Dispatch from Labour Conference: Ed Miliband speech – not his best but good enough

Kevin Craig

Founder and CEO

Reception of the speeches of leaders at party conferences is always different according to whether one was in the room or watching on television.

I was in the room, not far from the front and so that’s my point of reference. In all I heard Ed Miliband speak in person four times yesterday at different events and chatted to him at dinner. In the flesh Miliband oozes charisma and presence and is a good communicator.

The affection for him in the Labour Party ranks, among the Doncaster North CLP and his team of advisers, is striking.  His warmth doesn’t come across on TV but yesterday was about content, around which the months of Labour’s campaign until May 2015 will hang.

Content is THE crucial thing to come out of yesterday. There is a different way of governing on the table. A vision. Specifics. Policies with winners and losers. Take your pick voters. There is a choice.

I go back to the core strategic assumption driving Miliband’s campaign to Number Ten – that Britain is ready for a Britain led by a Labour Party slightly more overtly left from that of years gone by.

This is the 2015 general election – not the triangulation of 1997. He yesterday had to put flesh on the bones to tell the conference what difference Labour could make to people’s lives. This task is so difficult. Labour’s pledges are modest in overall fiscal terms even if presented yesterday as very radical.

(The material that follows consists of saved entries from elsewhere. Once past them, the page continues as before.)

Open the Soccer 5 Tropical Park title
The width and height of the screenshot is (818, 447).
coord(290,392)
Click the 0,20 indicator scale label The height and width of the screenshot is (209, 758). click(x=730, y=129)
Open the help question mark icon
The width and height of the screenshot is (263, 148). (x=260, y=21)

In style terms we saw a slowish start, self-deprecatory gags, anecdotes from normal people in normal life fed up with politicians, partisan Tory and Lib Dem bashing, key bits of the speech left out, key themes of save the NHS, stay in Europe, attacks on financial elites, support the self-employed, clampdown on tax avoidance, get Britain building.

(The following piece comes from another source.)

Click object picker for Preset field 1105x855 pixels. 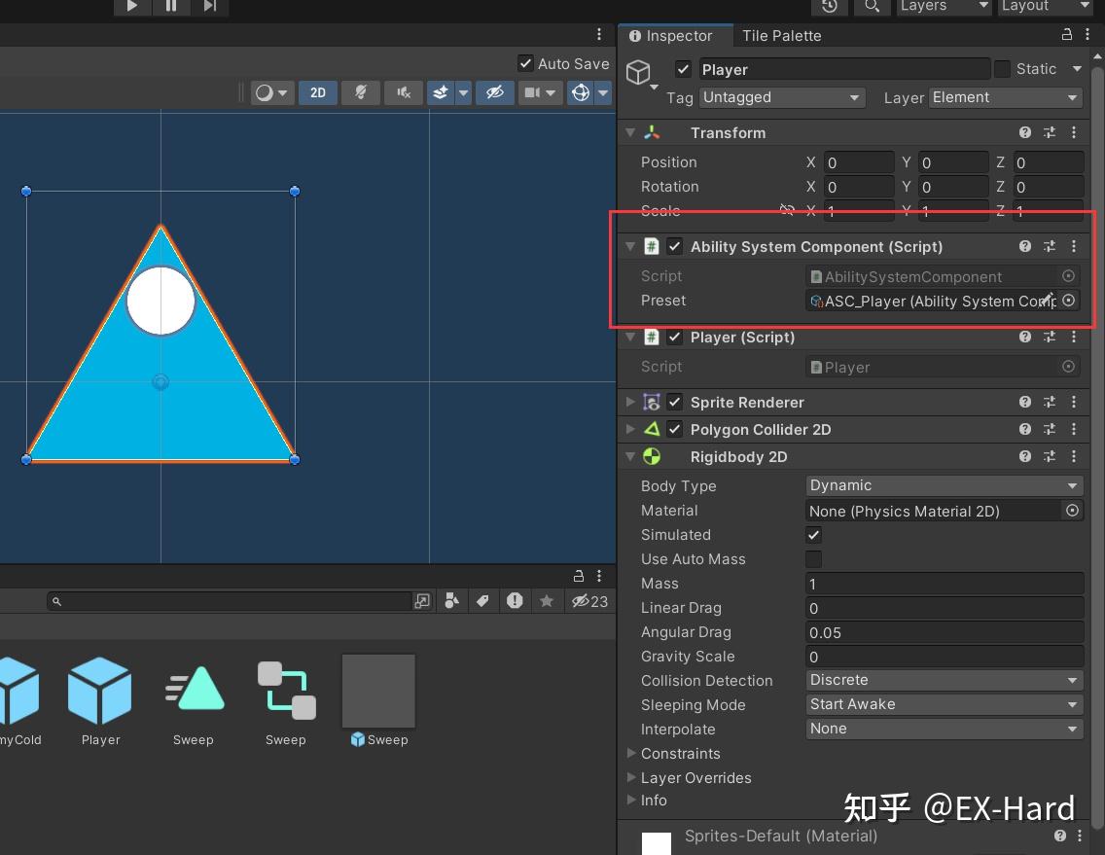(x=1069, y=301)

And because of those specifics, in the hall – eventually – they loved it. At the end, he received a rapturous reception. The immediate post-speech buzz in the hall was very positive. Miliband’s speech was long (not for him the imposed word limits given to the rest of the shadow cabinet) but it had to be. There was a lot of ground to cover.

The message on Europe was startlingly uncompromising – and that spreads throughout the party – Labour MEPs I was with in the evening would rather those Labour MPs who support a referendum would keep quiet (it won’t happen).  Under Labour a referendum is clearly not happening – if you want a referendum put your vote elsewhere is the clear message.

In the evening the usual Party Conference Gala Dinner took place, hosted by the charming Carrie Grant, winner of ‘The Voice’ Jermain Jackman (had the room on its feet) and featuring a huge gathering of Labour’s glitterati including Eddie Izzard, Fiona Phillips, Seb Dance MEP, Baroness Doreen Lawrence (lovely) and Labour’s campaigns director Spencer Livermore – some of the many I spoke to who were very upbeat about Miliband’s speech.

The lot of a party leader is not an easy one. At 11.40pm last night, Miliband was still touring the conference venue making speeches, dropping in and looked tired. His wife Justine is a cracking speaker and a huge asset.
As ever the bar in the Midland Hotel was a rich source of chat. There were plenty of doubters I spoke to who felt Miliband’s speech was weak and that he failed to come across as a statesman.

When Sky and the BBC interrupted the live feed of Miliband’s speech to show Obama’s speech on yesterday’s bombing strikes, people watching in the commercial area cheered as the speech had yet to reach its heights.

Many of those of course are not Labour voters – part of the commercial pack that follows all the conferences around. A journalist from Sky said to me: “Labour is sleepwalking into power – the leader is not a statesman yet the party remains firmly in the lead – Miliband is becoming a lucky politician.”

It’s true that in some ways Labour 2014 feels a bit flatter than one would expect and that many are resigned to not winning outright. But for Labour – even though nobody will admit this – even a Labour-led coalition would be an utter triumph for a party almost decimated in 2010.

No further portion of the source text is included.